IS-spijtoptant: “In Nederland krijg je straf, maar oordeelt men niet”

Sietske Bergsma

23 september 2023

Jihadverdachte Victor D. uit Heeten wil graag terug naar huis en zijn rechtszaak bijwonen, schreef hij vanuit IS-gebied in Syrië aan de rechtbank. Met de brief wil Victor -hij noemt zichzelf tegenwoordig Zakariyya-  de rechter informeren over wie hij is en waar hij voor staat, mocht hij de tocht naar Nederland niet overleven. “In dit schrijven probeer ik niet mijn onschuld te bewijzen. Ik wil u meenemen naar wat mij beweegt, wat mij raakt en wat ervoor zorgt dat ik ervan overtuigd ben dat ik mij inzet voor een nobele, eerlijke zaak.”

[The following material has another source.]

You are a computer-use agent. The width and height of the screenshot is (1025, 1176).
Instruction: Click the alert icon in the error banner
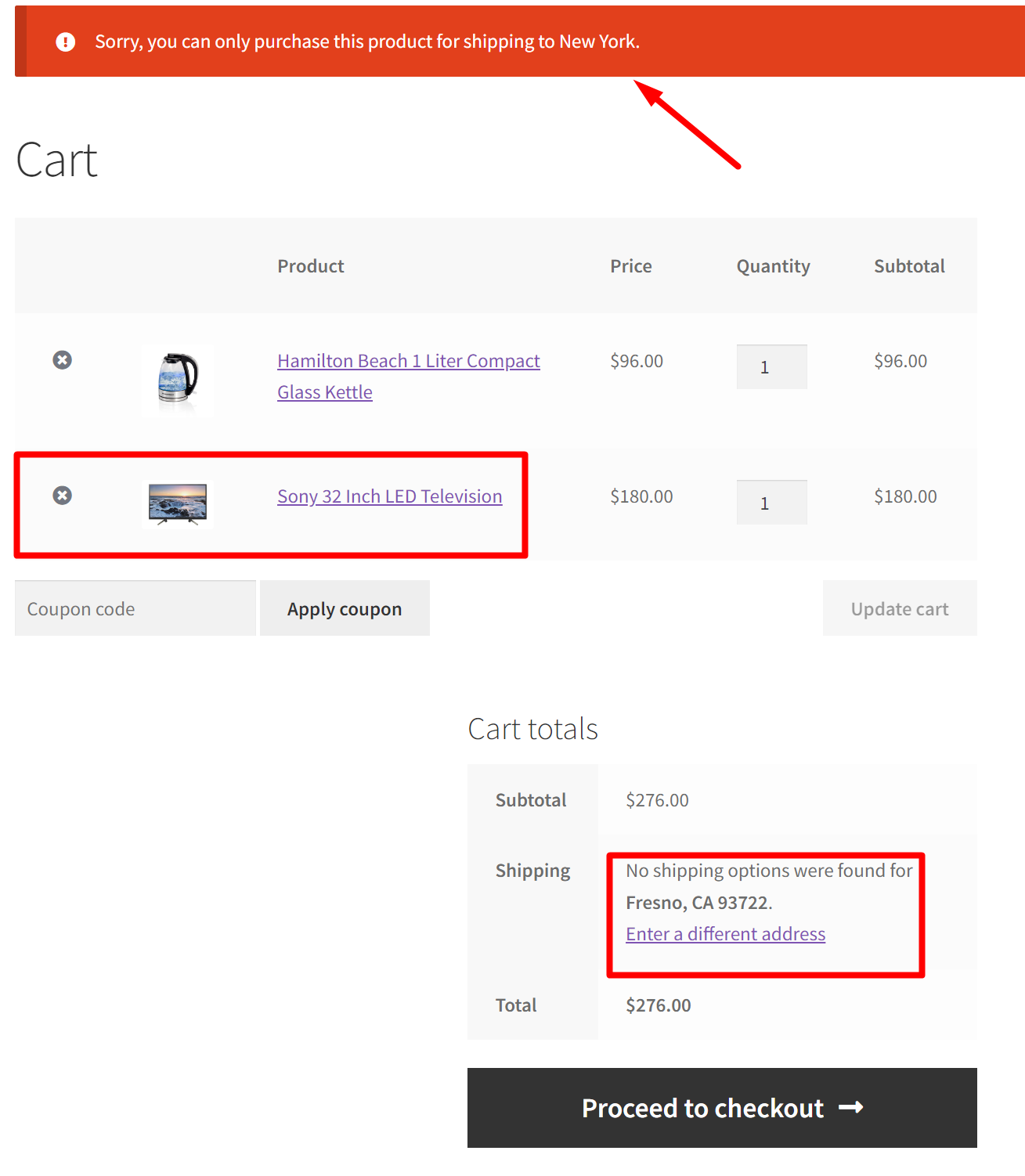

Deze zaak speelde in 2017 (en zo begon ik toen ook deze column) en na de terugkeer van vele IS-vrouwen staan opnieuw de “mensenrechten” van jihadisten ter discussie, maar wel zo dat je sowieso van “anti-rechtsstatelijkheid” wordt beschuldigd als je deze lieden liever buiten de deur houdt. Zelfs Pieter Omtzigt brandt daar zijn vingers niet meer aan. Christenen, polderdominee’s, linkse deugers unite: het kwaad is er in de eerste plaats om vergeven te worden.

De wereld zou te klein zijn als de man (of vrouw) die vier puppies verdronk in een emmer in de pen zou klimmen om meer begrip. Zo verdedigde ik als strafadvocaat ooit een inwoner van Utrecht die zijn hond in de garage tegen de muur had doodgeslagen (‘hij blafte te vaak’). De ontzetting en woede op de gezichten van de officier van Justitie en voltallige rechtbank zal ik nooit vergeten – het was een enorm beladen zaak, emotioneel ook. Het was dan ook niet het bewijs, waar voldoende van was, maar de morele afkeur en onvergefelijkheid van zijn daad waar ik mee moest werken. Hij zou door het stof moeten gaan als hij nog als mens (in de ogen van anderen) naar buiten wilde, vertelde ik hem vooraf.

Morele afschuw, zoals in elk strafbaar feit (in meer of mindere mate) besloten ligt, is als het om jihadisme gaat ineens conceptueler en politieker merk ik. Het laten terugkeren van IS-spijtoptanten is een soort praktisch probleem dat dus praktisch opgelost moet worden, zoals puinruimen na een storm, het hechten van een open knie na een val, en het terughalen van militair personeel na een missie. Want ‘nu de eindstrijd tegen terreurorganisatie IS voorbij is, moet Nederland meer doen om spijtoptanten terug te brengen’, aldus experts. Het onbewuste drijft boven: de spijtoptanten waren in feite op (onze) missie.

Waarom zouden we anders bezig moeten zijn met hun spijt en terug willen? Moorden en vernielen is minder leuk als je aan de verliezende hand bent, bedoelen ze. Jongens als Victor ‘Zakariyya’ D. willen in plekken als Heerten gewoon weer terug naar hun games, hun schoon gewassen onderbroeken en kinderlijke ouders die ‘het ook allemaal niet snappen’. Terug naar wat het ook is wat ze ooit hadden. Niets geleerd, gewoon moe.

En begrip zullen de psychotherapeutische rechtbanken hebben, voor het verhaal van Zakariyya-wil-niet-meer. Hij voorvoelt het zelf al: “Ik was eerder niet van plan terug te komen voor het proces. Maar ik heb gezien dat broeders een eerlijk proces hebben gehad. Ik vind de straffen nog altijd belachelijk, maar ik heb niet het gevoel dat ze oneerlijk zijn behandeld door de rechters.” In Nederland krijg je straf, maar oordeelt men niet, ook niet als je een islamitische overtuigingsdader bent. Victor D. vertelt het ons.

Spijtoptant Victor schroomt dus niet om begrip te vragen voor zichzelf, voor zijn aanwezigheid bij wat wereldwijd momenteel als de meest gruwelijke, barbaarse en ontwrichtende collectieve misdaad wordt beschouwd. De kindermoorden, de martelingen, de verkrachtingen van vrouwen, vernieling van erfgoed en het zaaien van angst en terreur tot ver buiten hun eigen verschroeide aarde. De rechtspraak is failliet als het allerergste moreel onderhandelbaar is. Dan wordt alles: ‘the knife went in‘. Overgeleverd aan willekeurige verontwaardiging, politieke instrumentalisering van daders en slachtoffers. Zoals we om ons heen overal kunnen zien.